* **Work instruction**: Extract all of the data and reproduce it precisely.

** Records for processing follows **

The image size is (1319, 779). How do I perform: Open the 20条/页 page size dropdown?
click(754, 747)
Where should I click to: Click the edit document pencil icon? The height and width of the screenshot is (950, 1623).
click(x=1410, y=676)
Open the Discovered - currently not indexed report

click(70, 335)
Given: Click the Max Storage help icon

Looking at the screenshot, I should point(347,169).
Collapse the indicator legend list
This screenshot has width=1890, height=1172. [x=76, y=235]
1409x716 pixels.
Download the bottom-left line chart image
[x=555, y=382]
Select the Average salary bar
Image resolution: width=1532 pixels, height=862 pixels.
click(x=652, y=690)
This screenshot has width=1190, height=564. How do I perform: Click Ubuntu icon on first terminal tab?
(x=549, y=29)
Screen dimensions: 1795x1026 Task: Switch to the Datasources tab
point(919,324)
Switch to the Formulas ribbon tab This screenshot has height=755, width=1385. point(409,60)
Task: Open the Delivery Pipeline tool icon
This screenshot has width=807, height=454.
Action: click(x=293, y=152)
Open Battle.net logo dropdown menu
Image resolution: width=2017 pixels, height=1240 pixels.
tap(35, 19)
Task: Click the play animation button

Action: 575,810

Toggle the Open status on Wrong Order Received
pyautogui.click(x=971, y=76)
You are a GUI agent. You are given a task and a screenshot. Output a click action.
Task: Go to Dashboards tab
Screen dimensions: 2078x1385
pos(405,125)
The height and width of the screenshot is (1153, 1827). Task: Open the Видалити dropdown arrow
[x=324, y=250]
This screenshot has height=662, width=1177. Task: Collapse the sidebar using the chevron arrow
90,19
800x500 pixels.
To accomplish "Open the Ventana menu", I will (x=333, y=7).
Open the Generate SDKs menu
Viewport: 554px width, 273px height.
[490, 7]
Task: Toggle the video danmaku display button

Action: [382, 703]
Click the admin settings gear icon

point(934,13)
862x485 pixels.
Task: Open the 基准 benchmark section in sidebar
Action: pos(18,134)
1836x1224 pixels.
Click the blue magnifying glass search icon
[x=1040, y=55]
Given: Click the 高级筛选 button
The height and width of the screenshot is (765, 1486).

** End of Records for processing **

* **Response to this task**:
The image size is (1319, 779). How do I perform: Open the 20条/页 page size dropdown?
click(754, 747)
Where should I click to: Click the edit document pencil icon? The height and width of the screenshot is (950, 1623).
click(x=1410, y=676)
Open the Discovered - currently not indexed report

click(70, 335)
Given: Click the Max Storage help icon

Looking at the screenshot, I should point(347,169).
Collapse the indicator legend list
This screenshot has width=1890, height=1172. [x=76, y=235]
1409x716 pixels.
Download the bottom-left line chart image
[x=555, y=382]
Select the Average salary bar
Image resolution: width=1532 pixels, height=862 pixels.
click(x=652, y=690)
This screenshot has width=1190, height=564. How do I perform: Click Ubuntu icon on first terminal tab?
(x=549, y=29)
Screen dimensions: 1795x1026 Task: Switch to the Datasources tab
point(919,324)
Switch to the Formulas ribbon tab This screenshot has height=755, width=1385. point(409,60)
Task: Open the Delivery Pipeline tool icon
This screenshot has width=807, height=454.
Action: click(x=293, y=152)
Open Battle.net logo dropdown menu
Image resolution: width=2017 pixels, height=1240 pixels.
tap(35, 19)
Task: Click the play animation button

Action: 575,810

Toggle the Open status on Wrong Order Received
pyautogui.click(x=971, y=76)
You are a GUI agent. You are given a task and a screenshot. Output a click action.
Task: Go to Dashboards tab
Screen dimensions: 2078x1385
pos(405,125)
The height and width of the screenshot is (1153, 1827). Task: Open the Видалити dropdown arrow
[x=324, y=250]
This screenshot has height=662, width=1177. Task: Collapse the sidebar using the chevron arrow
90,19
800x500 pixels.
To accomplish "Open the Ventana menu", I will (x=333, y=7).
Open the Generate SDKs menu
Viewport: 554px width, 273px height.
[490, 7]
Task: Toggle the video danmaku display button

Action: [382, 703]
Click the admin settings gear icon

point(934,13)
862x485 pixels.
Task: Open the 基准 benchmark section in sidebar
Action: pos(18,134)
1836x1224 pixels.
Click the blue magnifying glass search icon
[x=1040, y=55]
Given: Click the 高级筛选 button
The height and width of the screenshot is (765, 1486).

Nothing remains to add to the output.